[[ RECORDS PROVIDED open ]]

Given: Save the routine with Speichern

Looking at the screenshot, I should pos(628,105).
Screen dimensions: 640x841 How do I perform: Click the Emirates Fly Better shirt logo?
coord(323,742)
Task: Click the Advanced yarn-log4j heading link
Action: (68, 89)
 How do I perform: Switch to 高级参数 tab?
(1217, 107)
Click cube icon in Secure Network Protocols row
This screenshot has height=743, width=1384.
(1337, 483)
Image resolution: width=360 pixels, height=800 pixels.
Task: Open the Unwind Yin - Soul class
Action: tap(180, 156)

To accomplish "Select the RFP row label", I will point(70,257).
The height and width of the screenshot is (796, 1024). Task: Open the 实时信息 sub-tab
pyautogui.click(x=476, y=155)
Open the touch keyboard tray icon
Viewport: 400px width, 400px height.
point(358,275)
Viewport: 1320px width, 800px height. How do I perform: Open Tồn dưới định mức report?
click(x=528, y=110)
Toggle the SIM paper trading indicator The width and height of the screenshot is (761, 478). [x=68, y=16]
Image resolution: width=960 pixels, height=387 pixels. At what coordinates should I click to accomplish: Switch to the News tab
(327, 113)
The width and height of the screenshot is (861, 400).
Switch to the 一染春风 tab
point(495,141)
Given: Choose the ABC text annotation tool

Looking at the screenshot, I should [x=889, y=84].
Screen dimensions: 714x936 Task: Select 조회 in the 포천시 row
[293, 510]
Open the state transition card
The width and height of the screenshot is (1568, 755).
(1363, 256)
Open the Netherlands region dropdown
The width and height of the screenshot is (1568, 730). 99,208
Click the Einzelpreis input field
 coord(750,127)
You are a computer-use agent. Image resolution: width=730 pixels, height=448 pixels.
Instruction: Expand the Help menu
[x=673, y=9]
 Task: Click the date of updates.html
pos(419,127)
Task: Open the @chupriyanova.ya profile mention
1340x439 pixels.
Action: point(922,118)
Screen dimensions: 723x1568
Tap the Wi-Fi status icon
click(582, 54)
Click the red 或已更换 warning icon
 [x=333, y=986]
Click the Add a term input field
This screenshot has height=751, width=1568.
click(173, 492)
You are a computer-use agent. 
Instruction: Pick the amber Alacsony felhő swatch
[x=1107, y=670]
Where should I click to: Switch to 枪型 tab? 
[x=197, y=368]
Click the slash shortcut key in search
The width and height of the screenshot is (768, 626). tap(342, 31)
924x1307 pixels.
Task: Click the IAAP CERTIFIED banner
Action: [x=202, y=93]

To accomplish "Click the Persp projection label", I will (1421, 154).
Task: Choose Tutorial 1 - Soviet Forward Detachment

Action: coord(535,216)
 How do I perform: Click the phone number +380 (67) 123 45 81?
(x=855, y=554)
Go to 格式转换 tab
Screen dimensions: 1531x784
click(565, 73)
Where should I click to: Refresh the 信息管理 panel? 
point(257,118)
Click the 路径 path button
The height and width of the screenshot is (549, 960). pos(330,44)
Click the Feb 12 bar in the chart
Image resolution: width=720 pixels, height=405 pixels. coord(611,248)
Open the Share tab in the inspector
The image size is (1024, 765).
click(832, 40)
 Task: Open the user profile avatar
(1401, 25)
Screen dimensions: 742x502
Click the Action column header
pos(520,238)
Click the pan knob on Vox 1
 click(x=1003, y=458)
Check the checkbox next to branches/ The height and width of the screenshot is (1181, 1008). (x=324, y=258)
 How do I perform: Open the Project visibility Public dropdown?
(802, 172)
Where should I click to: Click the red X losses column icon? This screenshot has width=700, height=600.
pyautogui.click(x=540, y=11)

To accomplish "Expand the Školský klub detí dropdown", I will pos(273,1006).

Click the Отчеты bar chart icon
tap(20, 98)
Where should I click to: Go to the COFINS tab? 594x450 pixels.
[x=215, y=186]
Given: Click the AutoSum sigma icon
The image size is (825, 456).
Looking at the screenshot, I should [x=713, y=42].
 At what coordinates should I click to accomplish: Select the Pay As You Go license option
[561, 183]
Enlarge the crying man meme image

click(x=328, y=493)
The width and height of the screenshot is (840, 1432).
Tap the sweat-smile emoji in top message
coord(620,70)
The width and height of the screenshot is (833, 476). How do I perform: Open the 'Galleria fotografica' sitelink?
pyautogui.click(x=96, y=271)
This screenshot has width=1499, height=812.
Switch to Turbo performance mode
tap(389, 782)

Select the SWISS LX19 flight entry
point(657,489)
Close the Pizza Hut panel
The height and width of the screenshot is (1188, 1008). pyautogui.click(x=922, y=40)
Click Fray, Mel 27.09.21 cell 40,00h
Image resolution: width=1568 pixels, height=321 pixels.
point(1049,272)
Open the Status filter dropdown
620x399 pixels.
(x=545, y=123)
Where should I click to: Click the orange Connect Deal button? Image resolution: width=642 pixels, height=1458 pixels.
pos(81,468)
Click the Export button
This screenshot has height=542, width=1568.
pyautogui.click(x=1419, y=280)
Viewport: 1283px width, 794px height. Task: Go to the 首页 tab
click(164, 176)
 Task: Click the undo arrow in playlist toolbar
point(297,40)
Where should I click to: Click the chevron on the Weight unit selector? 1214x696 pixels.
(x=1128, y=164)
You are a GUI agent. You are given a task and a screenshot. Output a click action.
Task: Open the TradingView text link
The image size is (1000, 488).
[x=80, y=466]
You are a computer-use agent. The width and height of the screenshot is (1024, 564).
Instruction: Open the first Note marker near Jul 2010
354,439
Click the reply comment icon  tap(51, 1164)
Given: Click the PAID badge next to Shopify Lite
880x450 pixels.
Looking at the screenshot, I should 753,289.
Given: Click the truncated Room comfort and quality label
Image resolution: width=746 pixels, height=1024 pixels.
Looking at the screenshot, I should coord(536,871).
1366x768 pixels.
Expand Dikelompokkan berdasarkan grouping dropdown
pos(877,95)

[[ RECORDS PROVIDED closed ]]

All entries must be printed exactly, with nothing omitted.

FINAL ANSWER:
Given: Save the routine with Speichern

Looking at the screenshot, I should pos(628,105).
Screen dimensions: 640x841 How do I perform: Click the Emirates Fly Better shirt logo?
coord(323,742)
Task: Click the Advanced yarn-log4j heading link
Action: (68, 89)
 How do I perform: Switch to 高级参数 tab?
(1217, 107)
Click cube icon in Secure Network Protocols row
This screenshot has height=743, width=1384.
(1337, 483)
Image resolution: width=360 pixels, height=800 pixels.
Task: Open the Unwind Yin - Soul class
Action: tap(180, 156)

To accomplish "Select the RFP row label", I will point(70,257).
The height and width of the screenshot is (796, 1024). Task: Open the 实时信息 sub-tab
pyautogui.click(x=476, y=155)
Open the touch keyboard tray icon
Viewport: 400px width, 400px height.
point(358,275)
Viewport: 1320px width, 800px height. How do I perform: Open Tồn dưới định mức report?
click(x=528, y=110)
Toggle the SIM paper trading indicator The width and height of the screenshot is (761, 478). [x=68, y=16]
Image resolution: width=960 pixels, height=387 pixels. At what coordinates should I click to accomplish: Switch to the News tab
(327, 113)
The width and height of the screenshot is (861, 400).
Switch to the 一染春风 tab
point(495,141)
Given: Choose the ABC text annotation tool

Looking at the screenshot, I should [x=889, y=84].
Screen dimensions: 714x936 Task: Select 조회 in the 포천시 row
[293, 510]
Open the state transition card
The width and height of the screenshot is (1568, 755).
(1363, 256)
Open the Netherlands region dropdown
The width and height of the screenshot is (1568, 730). 99,208
Click the Einzelpreis input field
 coord(750,127)
You are a computer-use agent. Image resolution: width=730 pixels, height=448 pixels.
Instruction: Expand the Help menu
[x=673, y=9]
 Task: Click the date of updates.html
pos(419,127)
Task: Open the @chupriyanova.ya profile mention
1340x439 pixels.
Action: point(922,118)
Screen dimensions: 723x1568
Tap the Wi-Fi status icon
click(582, 54)
Click the red 或已更换 warning icon
 [x=333, y=986]
Click the Add a term input field
This screenshot has height=751, width=1568.
click(173, 492)
You are a computer-use agent. 
Instruction: Pick the amber Alacsony felhő swatch
[x=1107, y=670]
Where should I click to: Switch to 枪型 tab? 
[x=197, y=368]
Click the slash shortcut key in search
The width and height of the screenshot is (768, 626). tap(342, 31)
924x1307 pixels.
Task: Click the IAAP CERTIFIED banner
Action: [x=202, y=93]

To accomplish "Click the Persp projection label", I will (1421, 154).
Task: Choose Tutorial 1 - Soviet Forward Detachment

Action: coord(535,216)
 How do I perform: Click the phone number +380 (67) 123 45 81?
(x=855, y=554)
Go to 格式转换 tab
Screen dimensions: 1531x784
click(565, 73)
Where should I click to: Refresh the 信息管理 panel? 
point(257,118)
Click the 路径 path button
The height and width of the screenshot is (549, 960). pos(330,44)
Click the Feb 12 bar in the chart
Image resolution: width=720 pixels, height=405 pixels. coord(611,248)
Open the Share tab in the inspector
The image size is (1024, 765).
click(832, 40)
 Task: Open the user profile avatar
(1401, 25)
Screen dimensions: 742x502
Click the Action column header
pos(520,238)
Click the pan knob on Vox 1
 click(x=1003, y=458)
Check the checkbox next to branches/ The height and width of the screenshot is (1181, 1008). (x=324, y=258)
 How do I perform: Open the Project visibility Public dropdown?
(802, 172)
Where should I click to: Click the red X losses column icon? This screenshot has width=700, height=600.
pyautogui.click(x=540, y=11)

To accomplish "Expand the Školský klub detí dropdown", I will pos(273,1006).

Click the Отчеты bar chart icon
tap(20, 98)
Where should I click to: Go to the COFINS tab? 594x450 pixels.
[x=215, y=186]
Given: Click the AutoSum sigma icon
The image size is (825, 456).
Looking at the screenshot, I should [x=713, y=42].
 At what coordinates should I click to accomplish: Select the Pay As You Go license option
[561, 183]
Enlarge the crying man meme image

click(x=328, y=493)
The width and height of the screenshot is (840, 1432).
Tap the sweat-smile emoji in top message
coord(620,70)
The width and height of the screenshot is (833, 476). How do I perform: Open the 'Galleria fotografica' sitelink?
pyautogui.click(x=96, y=271)
This screenshot has width=1499, height=812.
Switch to Turbo performance mode
tap(389, 782)

Select the SWISS LX19 flight entry
point(657,489)
Close the Pizza Hut panel
The height and width of the screenshot is (1188, 1008). pyautogui.click(x=922, y=40)
Click Fray, Mel 27.09.21 cell 40,00h
Image resolution: width=1568 pixels, height=321 pixels.
point(1049,272)
Open the Status filter dropdown
620x399 pixels.
(x=545, y=123)
Where should I click to: Click the orange Connect Deal button? Image resolution: width=642 pixels, height=1458 pixels.
pos(81,468)
Click the Export button
This screenshot has height=542, width=1568.
pyautogui.click(x=1419, y=280)
Viewport: 1283px width, 794px height. Task: Go to the 首页 tab
click(164, 176)
 Task: Click the undo arrow in playlist toolbar
point(297,40)
Where should I click to: Click the chevron on the Weight unit selector? 1214x696 pixels.
(x=1128, y=164)
You are a GUI agent. You are given a task and a screenshot. Output a click action.
Task: Open the TradingView text link
The image size is (1000, 488).
[x=80, y=466]
You are a computer-use agent. The width and height of the screenshot is (1024, 564).
Instruction: Open the first Note marker near Jul 2010
354,439
Click the reply comment icon  tap(51, 1164)
Given: Click the PAID badge next to Shopify Lite
880x450 pixels.
Looking at the screenshot, I should 753,289.
Given: Click the truncated Room comfort and quality label
Image resolution: width=746 pixels, height=1024 pixels.
Looking at the screenshot, I should coord(536,871).
1366x768 pixels.
Expand Dikelompokkan berdasarkan grouping dropdown
pos(877,95)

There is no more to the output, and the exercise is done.